> Exercise tasks:
1. Answer these questions from the passage about Lviv's military cemetery:
(a) About how many soldiers are buried in the cemetery?
(b) Near which town, and in which region, was Taras Chaika killed?
(c) How many days of war does Alla refer to?
2. Update the passage about Lviv's military cemetery by rewriting it from "As the sun begins" up to and including "ease the pain.", with "Festive" replaced by "Colorful".
───── Provided passage
Ukrainians celebrate their second New Year amid Russian attacks, and determination to maintain the country’s defense is mixed with grief and concern for the fate of their loved ones.

As the sun begins to set in Lviv, hundreds of small lights illuminate the city’s military cemetery. Festive garlands flicker, spread around small Christmas trees, and are reflected in photographs of some 500 soldiers, mostly men between 20 and 50, buried here.

For hundreds of their relatives, daily visits to the graves of their children, husbands and fathers have become an inalienable part of their lives, a way to ease the pain.

The last day of 2023, marked by aerial alarms and reports of Russian missiles and drones attacking cities across the country, was no exception.

“I feel better here, with my son,” explains a woman as she looks at the carefully decorated grave of a young man.

Taras Chaika, a successful lawyer, volunteered to enlist in the army on the first day of the Russian invasion, his mother Alla tells Efe. A 29-year-old officer and hero of Ukraine was killed near Liman, Donetsk region, while leading his men on a mission.

Time passes but the pain after 677 days of war does not diminish, shares Alla.
──────────
───── Data shown
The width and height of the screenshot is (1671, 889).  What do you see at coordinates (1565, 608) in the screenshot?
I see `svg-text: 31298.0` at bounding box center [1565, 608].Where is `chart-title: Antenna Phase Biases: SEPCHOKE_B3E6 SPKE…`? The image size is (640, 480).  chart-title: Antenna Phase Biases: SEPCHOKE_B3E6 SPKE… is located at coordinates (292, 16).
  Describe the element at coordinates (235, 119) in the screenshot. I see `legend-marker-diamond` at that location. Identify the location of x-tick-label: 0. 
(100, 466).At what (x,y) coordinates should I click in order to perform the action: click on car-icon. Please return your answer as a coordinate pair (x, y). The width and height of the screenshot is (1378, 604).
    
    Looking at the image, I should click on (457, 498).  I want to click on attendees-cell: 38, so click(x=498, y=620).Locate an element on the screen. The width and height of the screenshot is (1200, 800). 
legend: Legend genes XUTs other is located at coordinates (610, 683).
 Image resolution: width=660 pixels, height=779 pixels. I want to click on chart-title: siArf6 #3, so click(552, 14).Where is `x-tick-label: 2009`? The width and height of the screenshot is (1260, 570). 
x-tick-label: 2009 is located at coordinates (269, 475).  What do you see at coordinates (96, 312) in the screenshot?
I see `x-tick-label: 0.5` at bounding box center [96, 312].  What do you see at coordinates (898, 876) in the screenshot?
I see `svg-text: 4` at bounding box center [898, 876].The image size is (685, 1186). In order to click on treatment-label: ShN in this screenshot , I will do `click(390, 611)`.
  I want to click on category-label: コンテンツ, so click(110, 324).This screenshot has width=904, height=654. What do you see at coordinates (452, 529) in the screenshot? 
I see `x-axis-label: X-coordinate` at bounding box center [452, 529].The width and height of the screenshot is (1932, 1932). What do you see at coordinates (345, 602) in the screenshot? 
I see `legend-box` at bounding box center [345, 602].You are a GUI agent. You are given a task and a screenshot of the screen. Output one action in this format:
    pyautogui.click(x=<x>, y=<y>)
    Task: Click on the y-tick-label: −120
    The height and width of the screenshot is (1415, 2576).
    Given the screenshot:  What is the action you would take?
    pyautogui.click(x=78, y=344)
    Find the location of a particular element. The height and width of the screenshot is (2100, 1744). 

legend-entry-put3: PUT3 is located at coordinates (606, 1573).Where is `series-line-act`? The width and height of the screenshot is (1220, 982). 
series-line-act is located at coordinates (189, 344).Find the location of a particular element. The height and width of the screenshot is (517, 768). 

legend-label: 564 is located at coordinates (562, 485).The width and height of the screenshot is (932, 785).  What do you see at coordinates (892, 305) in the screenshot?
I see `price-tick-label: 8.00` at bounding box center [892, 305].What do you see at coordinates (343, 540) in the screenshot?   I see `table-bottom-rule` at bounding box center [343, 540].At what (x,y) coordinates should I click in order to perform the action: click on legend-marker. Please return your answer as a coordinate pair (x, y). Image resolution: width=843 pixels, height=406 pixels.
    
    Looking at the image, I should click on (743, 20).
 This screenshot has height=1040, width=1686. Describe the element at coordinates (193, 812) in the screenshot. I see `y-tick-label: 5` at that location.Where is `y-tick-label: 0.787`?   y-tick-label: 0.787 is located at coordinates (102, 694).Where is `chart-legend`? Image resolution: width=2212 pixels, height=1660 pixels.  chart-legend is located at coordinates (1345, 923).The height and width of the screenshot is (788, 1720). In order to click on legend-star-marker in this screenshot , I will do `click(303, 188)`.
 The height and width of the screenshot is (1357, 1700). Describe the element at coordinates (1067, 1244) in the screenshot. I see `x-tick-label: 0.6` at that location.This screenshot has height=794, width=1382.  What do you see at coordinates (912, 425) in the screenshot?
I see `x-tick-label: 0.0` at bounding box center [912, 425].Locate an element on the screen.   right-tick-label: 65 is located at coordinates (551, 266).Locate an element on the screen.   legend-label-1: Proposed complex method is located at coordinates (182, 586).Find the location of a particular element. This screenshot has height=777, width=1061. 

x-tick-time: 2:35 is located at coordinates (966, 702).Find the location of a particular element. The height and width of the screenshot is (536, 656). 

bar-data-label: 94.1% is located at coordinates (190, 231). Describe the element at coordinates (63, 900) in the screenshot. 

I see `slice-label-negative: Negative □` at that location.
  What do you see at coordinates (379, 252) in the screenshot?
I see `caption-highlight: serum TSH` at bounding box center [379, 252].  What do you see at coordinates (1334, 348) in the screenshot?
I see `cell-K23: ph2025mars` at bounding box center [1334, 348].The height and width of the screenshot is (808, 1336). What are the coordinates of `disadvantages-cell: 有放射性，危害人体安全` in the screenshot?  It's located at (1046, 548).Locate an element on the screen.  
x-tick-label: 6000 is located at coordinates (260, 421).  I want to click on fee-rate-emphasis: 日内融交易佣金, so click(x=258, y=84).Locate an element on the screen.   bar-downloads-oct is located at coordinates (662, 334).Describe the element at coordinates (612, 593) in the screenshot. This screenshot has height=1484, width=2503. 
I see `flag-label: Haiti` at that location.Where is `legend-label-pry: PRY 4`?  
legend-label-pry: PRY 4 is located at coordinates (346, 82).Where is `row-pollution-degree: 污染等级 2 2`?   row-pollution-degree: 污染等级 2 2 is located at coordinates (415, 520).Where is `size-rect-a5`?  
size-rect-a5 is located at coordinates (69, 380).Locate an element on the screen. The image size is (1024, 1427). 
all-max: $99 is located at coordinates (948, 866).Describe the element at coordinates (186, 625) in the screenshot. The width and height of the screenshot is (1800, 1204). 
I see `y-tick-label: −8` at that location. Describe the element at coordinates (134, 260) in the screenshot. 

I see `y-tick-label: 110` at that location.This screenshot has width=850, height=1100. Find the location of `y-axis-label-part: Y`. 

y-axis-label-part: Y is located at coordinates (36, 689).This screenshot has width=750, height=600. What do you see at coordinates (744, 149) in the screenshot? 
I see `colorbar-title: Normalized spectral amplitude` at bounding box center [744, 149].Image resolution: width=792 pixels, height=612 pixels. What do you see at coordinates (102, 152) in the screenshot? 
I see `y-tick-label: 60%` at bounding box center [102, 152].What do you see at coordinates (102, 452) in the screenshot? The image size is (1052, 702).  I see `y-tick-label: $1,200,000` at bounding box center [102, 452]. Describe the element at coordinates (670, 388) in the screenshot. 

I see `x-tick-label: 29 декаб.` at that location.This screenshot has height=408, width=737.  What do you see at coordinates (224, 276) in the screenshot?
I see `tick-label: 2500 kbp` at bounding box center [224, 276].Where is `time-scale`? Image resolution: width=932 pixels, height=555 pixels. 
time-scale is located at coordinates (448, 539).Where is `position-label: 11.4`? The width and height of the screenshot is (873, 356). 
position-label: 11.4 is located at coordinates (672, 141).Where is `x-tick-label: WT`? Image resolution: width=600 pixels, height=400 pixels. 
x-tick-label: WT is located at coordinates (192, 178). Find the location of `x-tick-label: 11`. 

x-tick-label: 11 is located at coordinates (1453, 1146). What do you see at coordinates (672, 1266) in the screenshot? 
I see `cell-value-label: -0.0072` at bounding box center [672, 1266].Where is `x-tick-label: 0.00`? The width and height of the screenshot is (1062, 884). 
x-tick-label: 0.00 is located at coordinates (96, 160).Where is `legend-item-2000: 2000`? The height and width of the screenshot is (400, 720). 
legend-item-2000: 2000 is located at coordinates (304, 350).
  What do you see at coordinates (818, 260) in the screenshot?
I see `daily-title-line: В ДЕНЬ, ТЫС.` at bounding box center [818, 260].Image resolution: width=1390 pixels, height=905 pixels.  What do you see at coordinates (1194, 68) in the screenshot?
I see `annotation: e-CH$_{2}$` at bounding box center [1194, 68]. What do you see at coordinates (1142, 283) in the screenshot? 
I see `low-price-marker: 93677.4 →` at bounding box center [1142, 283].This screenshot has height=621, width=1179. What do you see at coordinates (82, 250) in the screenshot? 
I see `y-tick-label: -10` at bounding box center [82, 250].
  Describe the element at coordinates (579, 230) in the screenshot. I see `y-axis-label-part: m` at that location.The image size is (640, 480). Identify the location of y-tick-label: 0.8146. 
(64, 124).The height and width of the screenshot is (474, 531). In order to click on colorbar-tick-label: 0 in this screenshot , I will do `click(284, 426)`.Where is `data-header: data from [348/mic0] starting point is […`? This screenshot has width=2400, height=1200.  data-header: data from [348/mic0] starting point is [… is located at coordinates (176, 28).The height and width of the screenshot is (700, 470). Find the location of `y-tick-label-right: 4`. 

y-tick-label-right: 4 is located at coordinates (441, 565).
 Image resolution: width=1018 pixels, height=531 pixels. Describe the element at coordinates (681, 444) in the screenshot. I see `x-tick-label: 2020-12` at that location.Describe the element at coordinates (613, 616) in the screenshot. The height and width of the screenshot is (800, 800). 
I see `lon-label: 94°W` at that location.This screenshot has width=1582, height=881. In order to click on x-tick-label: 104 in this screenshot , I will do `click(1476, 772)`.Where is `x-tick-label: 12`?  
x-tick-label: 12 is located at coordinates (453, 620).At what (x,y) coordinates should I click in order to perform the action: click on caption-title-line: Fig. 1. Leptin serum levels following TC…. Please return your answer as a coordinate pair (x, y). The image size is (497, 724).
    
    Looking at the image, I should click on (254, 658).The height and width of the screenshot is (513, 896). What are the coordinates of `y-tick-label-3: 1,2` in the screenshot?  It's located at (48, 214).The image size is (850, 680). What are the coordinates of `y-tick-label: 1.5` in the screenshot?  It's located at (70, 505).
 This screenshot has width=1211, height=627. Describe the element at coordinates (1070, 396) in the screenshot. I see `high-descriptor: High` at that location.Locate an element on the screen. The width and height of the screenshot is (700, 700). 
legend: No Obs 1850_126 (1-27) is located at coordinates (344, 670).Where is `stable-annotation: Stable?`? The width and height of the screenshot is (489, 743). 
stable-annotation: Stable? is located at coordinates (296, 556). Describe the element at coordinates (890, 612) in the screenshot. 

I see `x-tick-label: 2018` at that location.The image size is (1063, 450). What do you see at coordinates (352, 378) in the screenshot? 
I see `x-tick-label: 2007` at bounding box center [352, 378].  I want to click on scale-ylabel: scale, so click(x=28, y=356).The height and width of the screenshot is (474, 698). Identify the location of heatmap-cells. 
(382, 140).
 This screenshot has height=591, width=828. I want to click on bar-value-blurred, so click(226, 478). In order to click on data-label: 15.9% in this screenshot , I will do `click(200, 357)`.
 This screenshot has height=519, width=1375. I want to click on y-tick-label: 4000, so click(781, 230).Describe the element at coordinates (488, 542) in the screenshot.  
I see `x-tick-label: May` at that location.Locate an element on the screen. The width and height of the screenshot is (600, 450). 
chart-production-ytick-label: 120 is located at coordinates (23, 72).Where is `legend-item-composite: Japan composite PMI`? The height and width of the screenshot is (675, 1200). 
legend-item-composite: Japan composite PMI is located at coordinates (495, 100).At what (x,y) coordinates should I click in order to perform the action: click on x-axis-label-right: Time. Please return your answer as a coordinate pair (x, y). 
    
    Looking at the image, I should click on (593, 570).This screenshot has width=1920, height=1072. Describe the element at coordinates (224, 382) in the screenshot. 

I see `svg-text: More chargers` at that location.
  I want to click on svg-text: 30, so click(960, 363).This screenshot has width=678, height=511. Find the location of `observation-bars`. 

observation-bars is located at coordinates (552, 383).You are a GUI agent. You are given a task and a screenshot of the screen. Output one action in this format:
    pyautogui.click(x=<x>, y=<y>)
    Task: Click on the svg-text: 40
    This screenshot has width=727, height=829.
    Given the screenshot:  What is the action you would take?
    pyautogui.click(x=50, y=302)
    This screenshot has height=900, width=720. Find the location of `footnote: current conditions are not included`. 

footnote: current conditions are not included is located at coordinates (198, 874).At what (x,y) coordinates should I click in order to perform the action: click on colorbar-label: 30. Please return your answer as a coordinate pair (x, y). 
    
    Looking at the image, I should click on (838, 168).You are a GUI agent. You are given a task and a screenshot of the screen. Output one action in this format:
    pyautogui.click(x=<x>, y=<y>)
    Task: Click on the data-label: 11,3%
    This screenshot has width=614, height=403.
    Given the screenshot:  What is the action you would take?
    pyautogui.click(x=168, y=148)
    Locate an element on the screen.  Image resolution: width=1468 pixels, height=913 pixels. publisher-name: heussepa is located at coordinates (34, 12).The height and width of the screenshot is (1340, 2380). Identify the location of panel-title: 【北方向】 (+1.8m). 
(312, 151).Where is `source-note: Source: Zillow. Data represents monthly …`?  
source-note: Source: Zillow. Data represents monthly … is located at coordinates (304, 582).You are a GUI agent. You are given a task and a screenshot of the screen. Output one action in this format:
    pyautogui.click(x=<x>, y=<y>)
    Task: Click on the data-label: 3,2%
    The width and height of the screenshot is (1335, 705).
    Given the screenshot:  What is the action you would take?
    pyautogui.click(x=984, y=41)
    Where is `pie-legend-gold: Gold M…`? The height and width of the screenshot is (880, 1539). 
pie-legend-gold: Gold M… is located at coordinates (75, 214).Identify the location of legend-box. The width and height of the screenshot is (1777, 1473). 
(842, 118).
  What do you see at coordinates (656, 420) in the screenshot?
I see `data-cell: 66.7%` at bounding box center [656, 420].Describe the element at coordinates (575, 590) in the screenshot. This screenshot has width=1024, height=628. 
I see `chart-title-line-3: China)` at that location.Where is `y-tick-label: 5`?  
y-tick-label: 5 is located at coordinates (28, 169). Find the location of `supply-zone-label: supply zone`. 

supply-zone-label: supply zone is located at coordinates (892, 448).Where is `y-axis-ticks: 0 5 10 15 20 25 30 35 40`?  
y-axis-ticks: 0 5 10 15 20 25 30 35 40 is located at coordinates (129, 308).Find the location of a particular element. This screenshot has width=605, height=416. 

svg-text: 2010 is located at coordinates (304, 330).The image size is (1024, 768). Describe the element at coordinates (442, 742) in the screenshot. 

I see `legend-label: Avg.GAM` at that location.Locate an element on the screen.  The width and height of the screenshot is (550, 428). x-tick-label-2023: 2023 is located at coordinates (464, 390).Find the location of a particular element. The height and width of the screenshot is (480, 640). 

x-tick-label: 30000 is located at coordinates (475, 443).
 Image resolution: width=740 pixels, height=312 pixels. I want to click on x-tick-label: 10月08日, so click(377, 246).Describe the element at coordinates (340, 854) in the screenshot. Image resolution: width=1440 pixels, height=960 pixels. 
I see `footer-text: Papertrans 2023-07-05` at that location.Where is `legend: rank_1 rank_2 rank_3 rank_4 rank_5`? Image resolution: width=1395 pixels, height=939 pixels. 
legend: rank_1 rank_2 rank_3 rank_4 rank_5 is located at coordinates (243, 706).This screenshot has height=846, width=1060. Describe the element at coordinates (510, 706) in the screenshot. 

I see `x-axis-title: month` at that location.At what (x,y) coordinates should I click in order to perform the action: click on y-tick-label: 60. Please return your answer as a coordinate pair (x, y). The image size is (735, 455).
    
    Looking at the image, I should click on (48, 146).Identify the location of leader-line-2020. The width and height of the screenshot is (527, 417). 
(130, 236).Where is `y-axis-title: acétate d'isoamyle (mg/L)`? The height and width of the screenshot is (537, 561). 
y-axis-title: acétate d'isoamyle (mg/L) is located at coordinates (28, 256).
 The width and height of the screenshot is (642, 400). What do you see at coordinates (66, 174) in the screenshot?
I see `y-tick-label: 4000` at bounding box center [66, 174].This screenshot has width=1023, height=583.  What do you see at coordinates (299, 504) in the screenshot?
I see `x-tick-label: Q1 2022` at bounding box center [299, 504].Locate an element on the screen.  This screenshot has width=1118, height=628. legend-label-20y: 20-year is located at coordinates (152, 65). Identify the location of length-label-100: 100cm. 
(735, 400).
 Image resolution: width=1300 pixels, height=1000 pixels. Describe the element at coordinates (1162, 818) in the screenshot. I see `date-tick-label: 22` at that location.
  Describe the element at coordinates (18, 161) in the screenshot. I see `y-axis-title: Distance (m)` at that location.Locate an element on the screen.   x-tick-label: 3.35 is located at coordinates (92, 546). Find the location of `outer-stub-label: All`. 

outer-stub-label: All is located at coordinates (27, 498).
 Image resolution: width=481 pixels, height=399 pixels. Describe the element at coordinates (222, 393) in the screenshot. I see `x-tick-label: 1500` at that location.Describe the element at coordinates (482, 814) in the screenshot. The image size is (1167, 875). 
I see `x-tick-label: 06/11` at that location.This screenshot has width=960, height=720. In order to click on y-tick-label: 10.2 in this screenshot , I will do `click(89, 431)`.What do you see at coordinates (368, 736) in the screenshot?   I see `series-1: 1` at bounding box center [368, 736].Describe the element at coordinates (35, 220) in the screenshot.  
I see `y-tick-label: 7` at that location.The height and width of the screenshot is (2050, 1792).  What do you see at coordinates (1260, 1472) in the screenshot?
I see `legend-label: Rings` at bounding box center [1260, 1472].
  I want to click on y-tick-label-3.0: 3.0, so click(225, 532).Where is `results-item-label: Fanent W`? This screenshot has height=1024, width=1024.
──────────
> Solutions by task:
1.
(a) Some 500 soldiers.
(b) Near Liman, in the Donetsk region.
(c) 677 days.

2.
As the sun begins to set in Lviv, hundreds of small lights illuminate the city’s military cemetery. Colorful garlands flicker, spread around small Christmas trees, and are reflected in photographs of some 500 soldiers, mostly men between 20 and 50, buried here.

For hundreds of their relatives, daily visits to the graves of their children, husbands and fathers have become an inalienable part of their lives, a way to ease the pain.